妖怪×水木しげるの生き様×SFをうまく融合させて、「人ではないもの」とは何か、そして都市と地方/文明と自然/出産や育児をめぐる現在の社会状況を暗喩しながら、決して深刻ぶらず要所では笑わせて、悲哀を悲哀のまま受け止めて軽やかに描く、オリジナリティある舞台でした。

個人的には「都市/田舎」と出生率をめぐる物語の設定や展開が皮肉に満ちていて面白くて、これは地方都市である北九州で観劇できてよかったなぁと思ったな。物理的にすぐ近くにある過疎の町、そしてそこで生きる「田舎」の人々の生活の陰と陽の両面を肌で感じながら観ることができた。

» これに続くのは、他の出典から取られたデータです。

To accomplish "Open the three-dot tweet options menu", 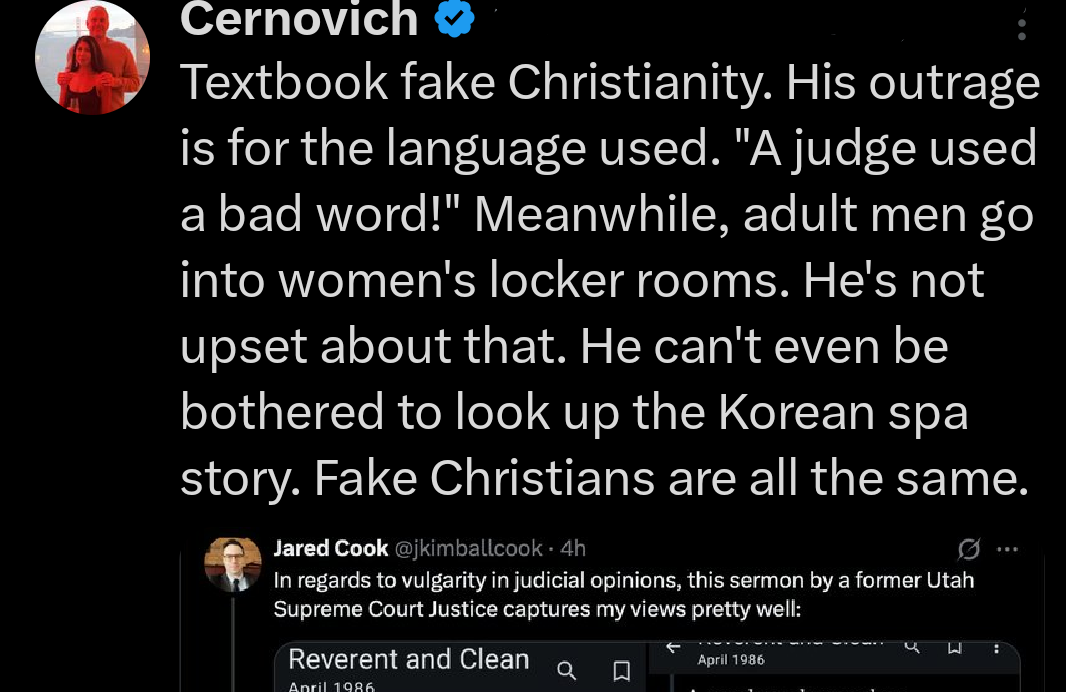I will click(1021, 28).
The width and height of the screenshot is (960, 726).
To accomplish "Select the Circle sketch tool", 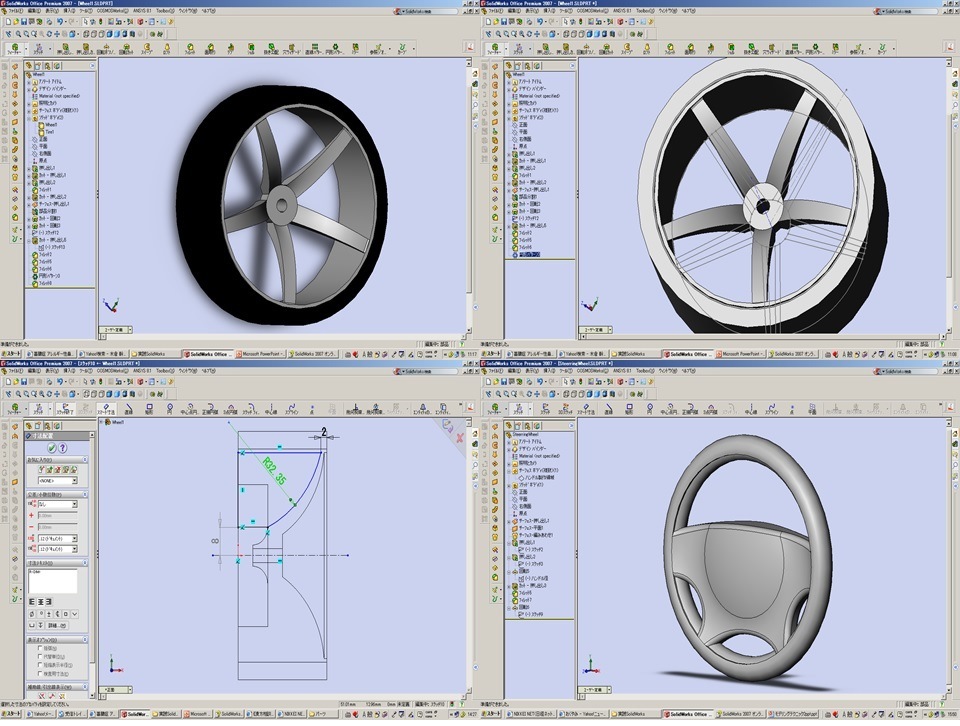I will point(169,407).
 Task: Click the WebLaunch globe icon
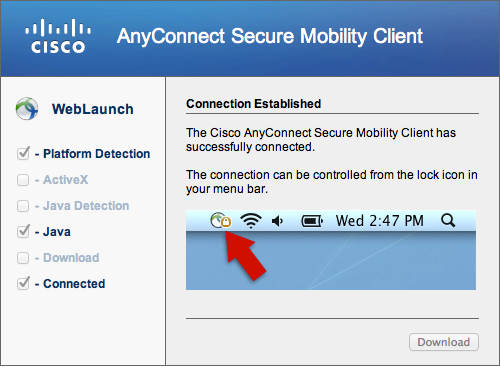[27, 109]
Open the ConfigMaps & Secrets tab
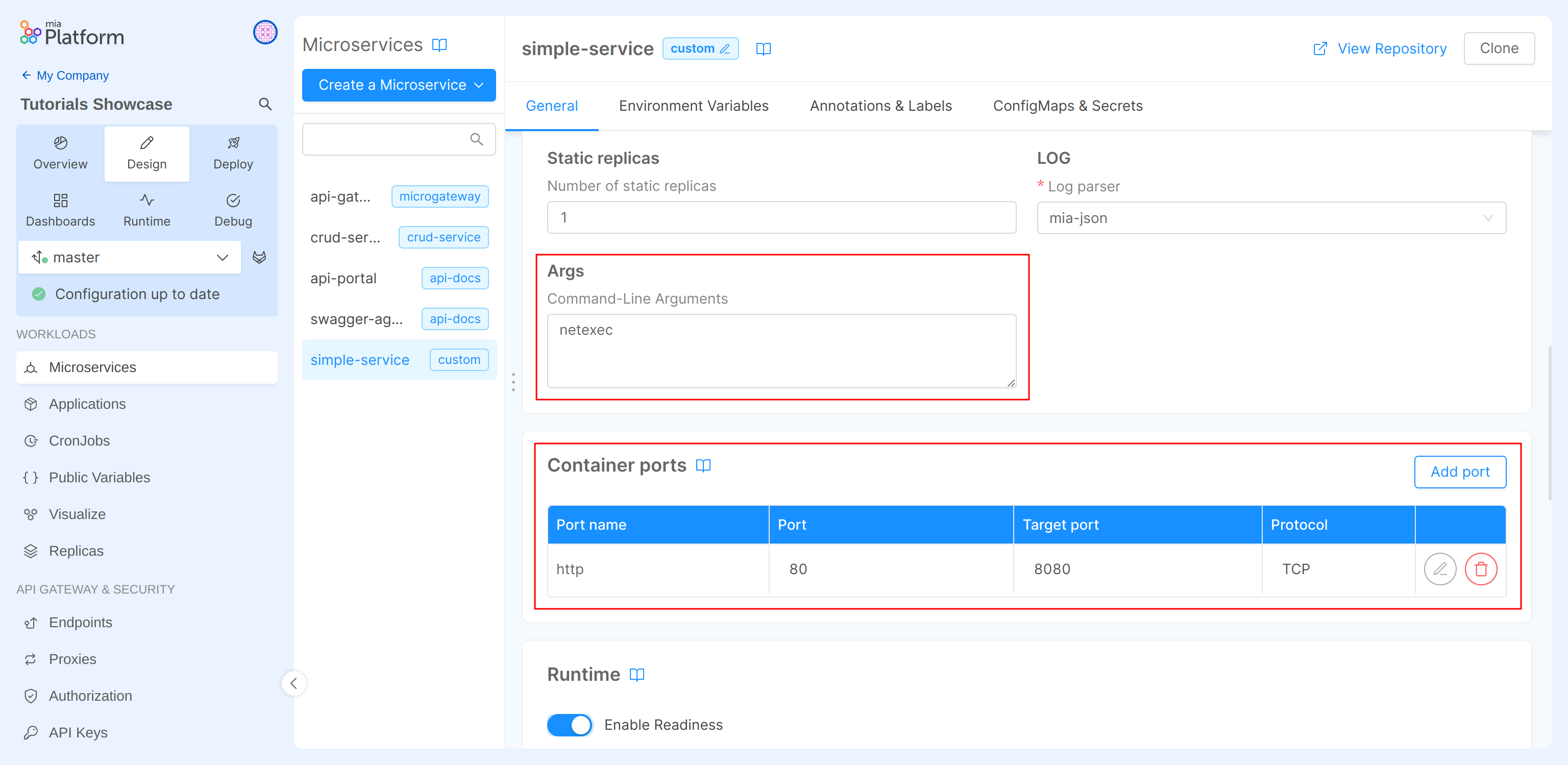Image resolution: width=1568 pixels, height=765 pixels. pyautogui.click(x=1067, y=106)
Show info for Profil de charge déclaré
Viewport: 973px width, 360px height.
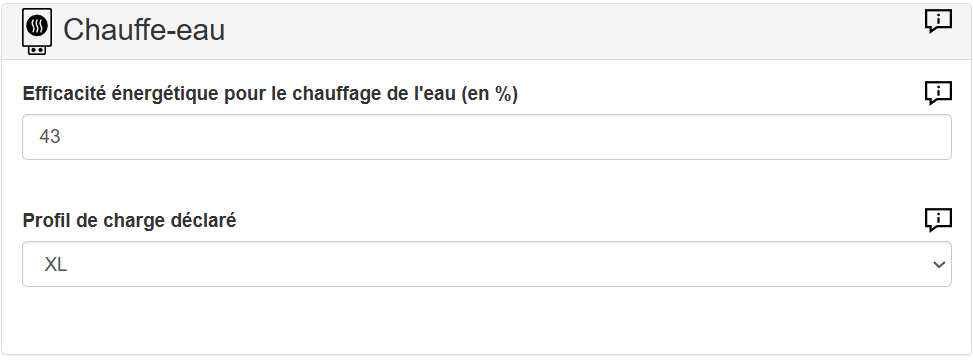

だけどもちろん単なる「田舎」の話でもなくて、全体を貫くのは、妖怪をモチーフとしながら「(まともな)人間」または「(まともな)生」って何?という、まさに水木作品と前川作品が通奏低音として読者/観客に常に突き付ける、普遍的で痛切なテーマ。

と書くと、「難しいお芝居なのかな?」と思われてしまうかもしれないけどそういうことは全くなくて、演劇的暗喩に慣れていない観客にも上演時間2時間を飽きさせない工夫が随所にあり、押し付けがましくなく笑えるシーンがバランスよく配されていたのも、インタビューで「人の評価を気にしますよ」と言っていた前川さんらしいような気がした。そのぶん、暗喩や批評的な部分の鋭さはずいぶん後景へ退いたけれど、辛さや悲しみを前面には出さない水木しげるさんと水木作品をモチーフにしているなら、それもまたありだろうと思った。

佐々木蔵之介さんの良さに加えて、松雪泰子さんの冷涼で妖しい美しさ、白石加代子さんの老婆から妖怪への「変化(へんげ)」のうまさ(これはもうお家芸ですね)、そして普段イキウメほか小劇場で目にする達者な方々がきっちり脇を固めて穴のない布陣。

障子風の衝立(可動式)を使った装置・場面転換も洗練されていて(暗転した記憶がないけど1回か2回は暗転したかな?)、転換厨にも嬉しい作り。照明もセンス良かったな。音響は何といっても、パーカッションの生演奏が素晴らしく贅沢で効果的。大満足の舞台でした。

映像化しても面白そうだけど、「見立て」や「時系列の交錯」をあえて使える演劇だからこそ立ち上がった雰囲気もあり、映像にしたら全く別のものになるだろうなぁと思った。いずれにしても、前川さんの作るものは大体おもしろい。今後も追っていきたい劇作家です。あと、佐々木蔵之介さんの芝居もまた観たいな。

 

f:id:wagahoshi:20181118183332j:plain

f:id:wagahoshi:20181118183347j:plain

もうすぐクリスマスですね。リバーウォーク前のイルミネーションも美しかった。